*** Opening SUPPLIED PASSAGE ***
- Born: Donald Cameron Dafoe November 22, 1949 (age 76)
- Citizenship: United States;
- Education: University of Wisconsin-Madison
- Occupations: Transplant surgeon; research scientist;
- Spouse: Rhoda F. Leichter ​(divorced)​ Sahara Dafoe ​(divorced)​
- Children: 5
- Relatives: Willem Dafoe (brother); Giada Colagrande (sister-in-law);
- Medical career
- Institutions: Cedars-Sinai Medical Center

= Donald Dafoe =

American transplant surgeon and research scientist (born 1949)

Donald Cameron Dafoe (born November 22, 1949) is an American transplant surgeon and research scientist active in California.

==Biography==
Dafoe was born Donald Cameron Dafoe on November 22, 1949 to William Alfred Dafoe (1917–2014), a surgeon and physician, and Muriel Isabel Dafoe (1921–2012), a nurse. One of eight siblings, Dafoe is the elder brother of the actor Willem Dafoe. Raised in Appleton, Wisconsin, Dafoe graduated from Appleton West High School in 1967.

He then attended the University of Wisconsin-Madison, where he received his undergraduate degree in zoology and his medical degree.
*** Closing SUPPLIED PASSAGE ***
▶ _THINGS TO DO_:
[1] Which of Donald Dafoe's relatives, including former spouses, does the Donald Dafoe text name, and how is each related to him?
[2] According to the Donald Dafoe text, in what subject did he earn his undergraduate degree?
[3] Duplicate the part of the Donald Dafoe text between "- Born: Donald" and "scientist (born 1949)", inclusive.
*** Opening INFORMATION SUPPLIED ***
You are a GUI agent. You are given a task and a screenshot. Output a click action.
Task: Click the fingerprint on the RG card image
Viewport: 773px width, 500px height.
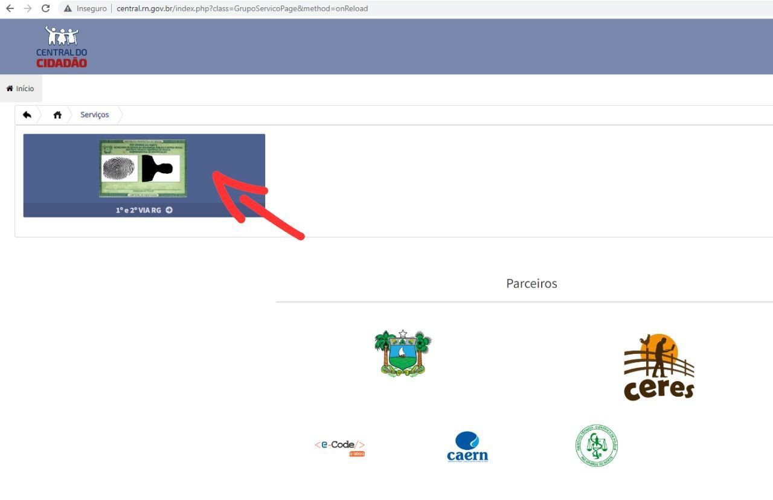click(119, 168)
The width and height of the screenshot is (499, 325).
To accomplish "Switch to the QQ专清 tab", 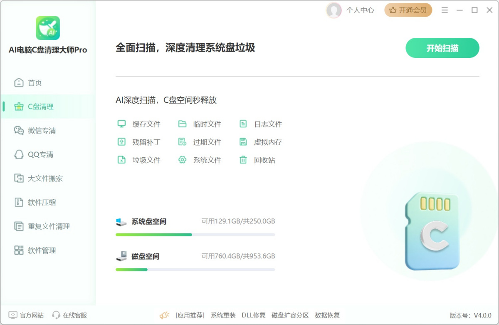I will (40, 155).
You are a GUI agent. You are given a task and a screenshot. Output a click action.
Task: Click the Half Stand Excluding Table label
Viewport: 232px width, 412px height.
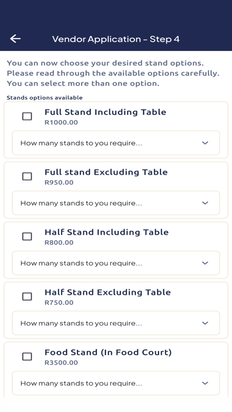tap(108, 292)
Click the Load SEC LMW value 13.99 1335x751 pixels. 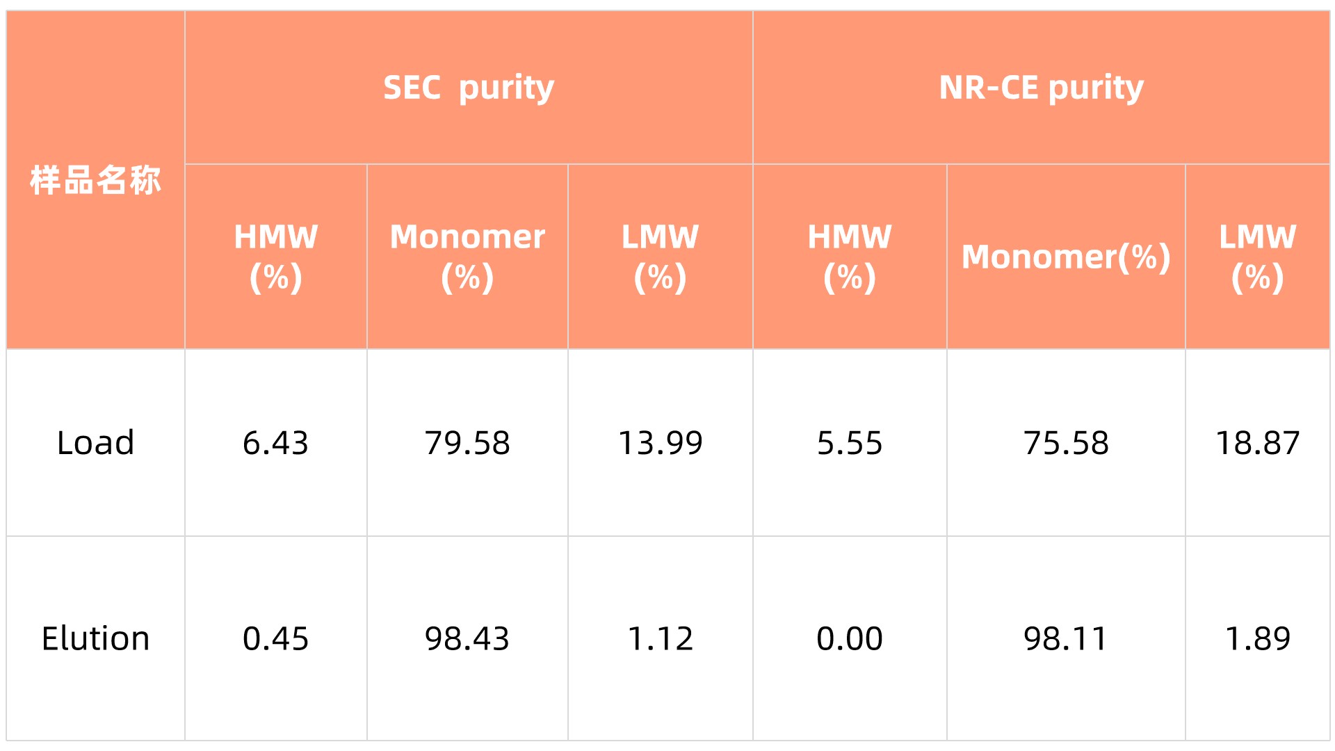pyautogui.click(x=660, y=443)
*** Closing INFORMATION SUPPLIED ***
▶ _ANSWERS TO THIS EXERCISE_:
[1]
- William Alfred Dafoe: father
- Muriel Isabel Dafoe: mother
- Willem Dafoe: brother
- Giada Colagrande: sister-in-law
- Rhoda F. Leichter: former spouse (divorced)
- Sahara Dafoe: former spouse (divorced)

[2] Zoology.

[3]
- Born: Donald Cameron Dafoe November 22, 1949 (age 76)
- Citizenship: United States;
- Education: University of Wisconsin-Madison
- Occupations: Transplant surgeon; research scientist;
- Spouse: Rhoda F. Leichter ​(divorced)​ Sahara Dafoe ​(divorced)​
- Children: 5
- Relatives: Willem Dafoe (brother); Giada Colagrande (sister-in-law);
- Medical career
- Institutions: Cedars-Sinai Medical Center

= Donald Dafoe =

American transplant surgeon and research scientist (born 1949)